SOURCE —
....
- Official title card
- Genre: Comedy Psychological drama Social issue
- Written by: Qaisra Hayat
- Directed by: Ali Hasan
- Starring: Hania Aamir; Mohib Mirza; Nabeel Zuberi; Shehroz Sabzwari; Syed Jibran; Asad Siddiqui; Raeed Muhammad Alam; Durefishan Saleem;
- Theme music composer: Shani Arshad
- Country of origin: Pakistan
- Original language: Urdu
- No. of seasons: 1
- No. of episodes: 24

Production
- Executive producer: Momina Duraid
- Producer: Momina Duraid
- Cinematography: Abrar Kashmiri
- Editor: Faizan Ghori
- Running time: approx. 38-40 minutes
- Production company: MD Productions

Original release
- Network: Hum TV
- Release: 28 March – 19 September 2020

Related
- Deewar-e-Shab; Dulhan;

= Dil Ruba =

Pakistani television series by Momina Duraid

Dil Ruba is a 2020 Pakistani television series premiered on 28 March 2020 on Hum TV. It is directed by Ali Hasan, written by Qaisra Hayat and produced by Momina Duraid under MD Productions. The serial stars Hania Aamir as an Internet celebrity, who is popular on a video-sharing social platform. It also stars Shehroz Sabzwari, Syed Jibran, Mohib Mirza, Asad Siddiqui, Ghana Ali, Laila Wasti and Marina Khan in supporting roles.

==Plot==
The protagonist - Sanam (Hania Aamir), is a normal teenager with all normal social media stuff. She is a TikToker and her beauty enchants all the men she meets. Every man she speaks to on her phone is dancing to her tune which she uses as a means for getting benefits.
....
DATA ROWS —

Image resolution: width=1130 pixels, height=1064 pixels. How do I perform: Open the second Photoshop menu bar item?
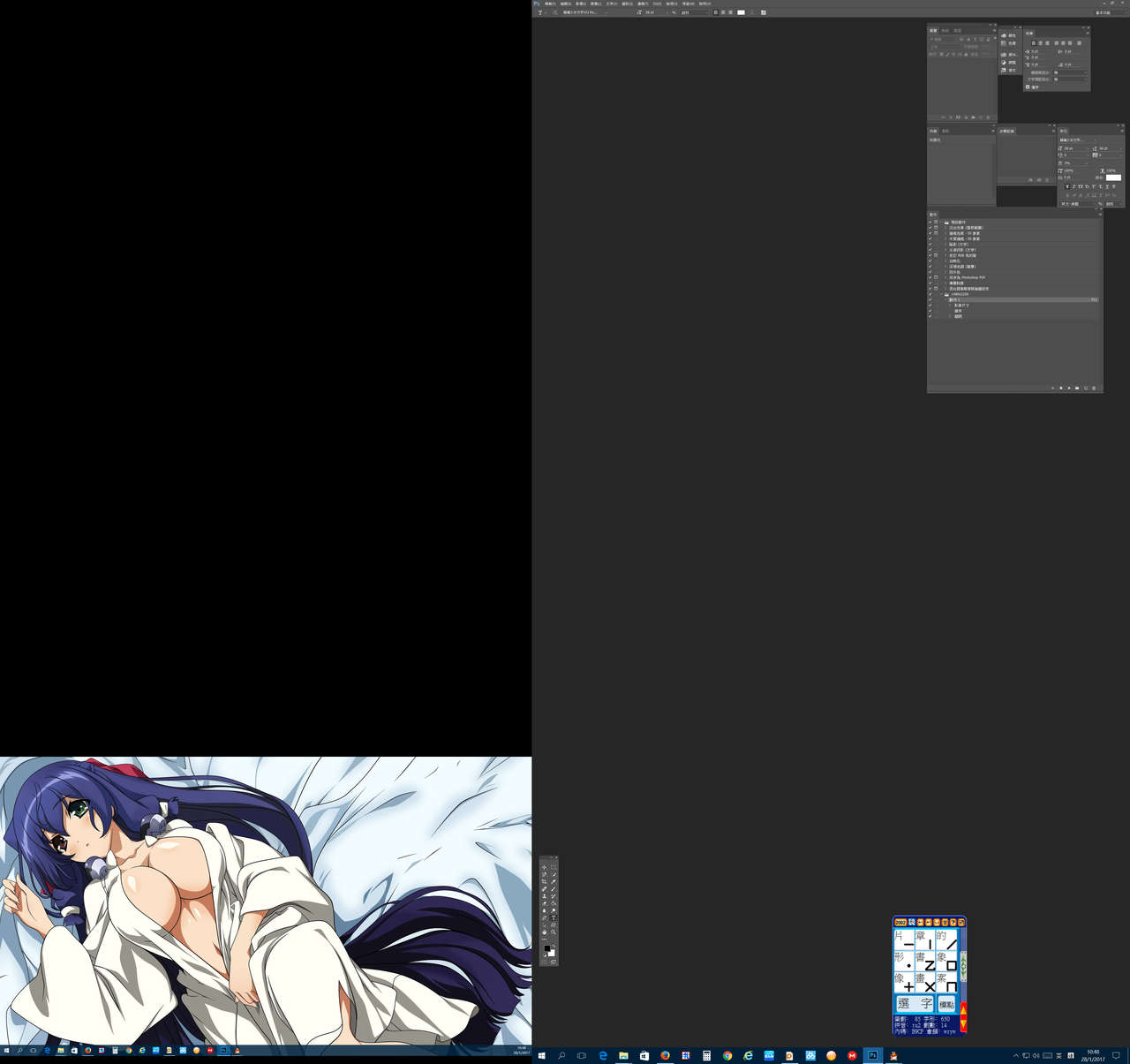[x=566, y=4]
....
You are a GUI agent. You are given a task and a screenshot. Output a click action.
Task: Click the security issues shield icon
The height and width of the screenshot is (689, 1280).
....
REQUIRED ACTIONS —
**1)** Return the passage of the Dil Ruba article starting at "Pakistani television series by" and ending at "in supporting roles.", copied word for word.
**2)** Supply the next part of the Dil Ruba article, picking up right after its last sentence.

SOLVED TASKS —
**1)**
Pakistani television series by Momina Duraid

Dil Ruba is a 2020 Pakistani television series premiered on 28 March 2020 on Hum TV. It is directed by Ali Hasan, written by Qaisra Hayat and produced by Momina Duraid under MD Productions. The serial stars Hania Aamir as an Internet celebrity, who is popular on a video-sharing social platform. It also stars Shehroz Sabzwari, Syed Jibran, Mohib Mirza, Asad Siddiqui, Ghana Ali, Laila Wasti and Marina Khan in supporting roles.

**2)**
== Cast ==

- Hania Aamir as Sanam
- Khalifa Sajeeruddin as Jameel : Sanam's father
- Marina Khan as Ghazala : Sanam's mother
- Durefishan Saleem as Erum : Sanam's elder sister
- Saad Azhar as Arsalan : Sanam's elder brother
- Beenish Raja as Sehrish : Arsalan's wife; Junaid's first cousin and ex-fiancee
- Mirza Rizwan as Asad : Sanam's brother figure and neighbour
- Asad Siddiqui as Ayaz : Photographer and photo studio owner; Asad's friend
- Shehroz Sabzwari as Junaid : only son of the cloth seller merchant; Sehrish's first cousin and ex fiancee
- Khalid Anam as Junaid's father
- Huma Nawab as Junaid's mother
- Laila Wasti as Samiya : Sanam and Erum's aunt; Sabih and Razi's mother
- Mohib Mirza as Sabih Ul Hassan : step son of Samiya (elder son)
- Nabeel Zuberi as Razi Ul Hassan : (younger) son of Samiya; Sanam's first husband (dead)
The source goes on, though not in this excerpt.